La seconda, altrettanto importante, è che nel caso io tenti e fallisca, ottenga un premio minore (ad esempio con le carte, che per ogni carta rossa l'altro possa darmi un suggerimento, o debba rispondere vagamente a una mia domanda con un sì o no). Devo mettere in gioco una possibilità di aiuto o non se la cavano... Se fossero dadi, invece di carte, potrebbe essere i numeri dal valore pari, oppure i numeri dal 4 in sù (o 6 in sù se fossero d10).
Lasciando tutto invariato come struttura dei d6 (e magari anche il numero) valuterei almeno il contrario, cioè che la difficoltà sia data da 60 meno i minuti trascorsi. con un numero di dadi basso, anche 18 minuti restanti possono essere una prova difficile da superare.
Alcune cose extra.
Non sono poi sicuro di cosa tu intenda per l'età calcolata dal timer. Avrò un età la prima volta che parlo e una seconda (e terza) età la seconda volta che parlo? credo vada chiarito meglio.
Farei anche qualcosa per spingere un minimo l'immaginario per cui sono personaggi alle soglie delle mura di Anagoor e non giocatori attorno a un tavolo a raccontare. QUalche intro e presentazione a giro dei personaggi "nella scena, da descivere" così da ricreare l'immaginato condiviso della scena in cui bivaccano e si raccontano storie. Altrimenti quel livello intermedio sfuma...

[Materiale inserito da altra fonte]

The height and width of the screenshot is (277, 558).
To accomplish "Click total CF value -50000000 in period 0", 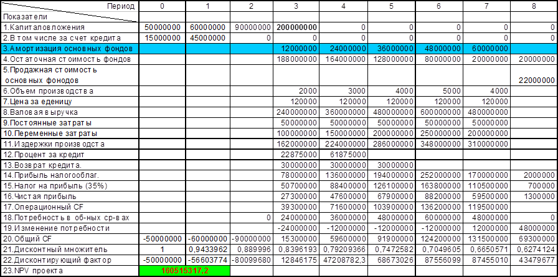I will (x=162, y=240).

Bellissimo gioco, comunque! Spero davvero tu lo rifinisca presto e gli possa dare una forma ufficiale!
Grazie infinite.
La tua analisi è dettagliatissima e più che utile.
La rileggerò con estrema cura e penso possa essere una bella occasione la prossima Permafrost per limare e ripensare per bene al tutto.

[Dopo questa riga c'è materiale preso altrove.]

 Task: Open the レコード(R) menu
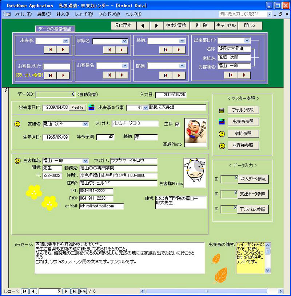pos(84,14)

Il poco tempo, la mia tipica goffaggine con le parti matematiche e l’inesperienza hanno giocato la loro parte, ma grazie a commenti come questo si da dove ripartire.
Nei giochi che scrivo mi concentro molto sull’esperienza in sé, per lavoro e formazione personale so di avere delle ottime carte da giocarmi. Devo decisamente crescere dal punto di vista proprio di game design.
Mi impegnerò 💪
Grazie infinite 💖
Chiedo scusa per l'assenza di questi giorni, comincio con il commentare questo fantastico gioco, che è il primo che ho letto tra quelli della jam.
Comincio dicendo che ciò che mi ha colpito di più del gioco è il suo tema incentrato sulla ricerca della felicità, che va oltre il gioco stesso e entra nella vita dei giocatori, in una sorta di "meta-gioco" sovrapposto. Per due motivi ho apprezzato questo tema:
- Innanzitutto, appunto, per il fatto che si incastra in una meccanica di meta-gioco. In un certo senso mi ha ricordato le "paure" di Mars Colony, in cui i giocatori devono scrivere su delle index cards le loro paure, nella vita reale, per la situazione politica a loro contemporanea.
- In secondo luogo, per la realizzazione del dover "scoprire" quale sia la propria felicità. Questo, come ho già accennato privatamente a Davide, mi ricorda il simpatico party-game rompi-ghiaccio in cui tutti i partecipanti hanno un bigliettino attaccato alla fronte su cui è scritto il nome di un famoso personaggio storico, e parlando con altre persone devono indovinare di chi si tratti. Il vero motivo per cui apprezzo questa trovata, però, è il suo significato tematico: a volte, nella vita, non sappiamo davvero che cosa ci renderebbe felici, e abbiamo bisogno di fare esperienze, scelte, in poche parole di "continuare a vivere" per arrivare a scoprirlo e consapevolizzarlo. Solo a quel punto potremo entrare ad Anagoor, e vivere pienamente.
Ci sono sicuramente tantissime altre osservazioni da fare, per ora mi fermo qui; tornerò sull'argomento presto se mi verranno in mente altre cose altrettanto importanti.
Grazie mille per i feedback.
Anche io sono un po' in ritardo con la lettura e la valutazione dei giochi.
Devo sbrigarmi con più maggior del bianconiglio.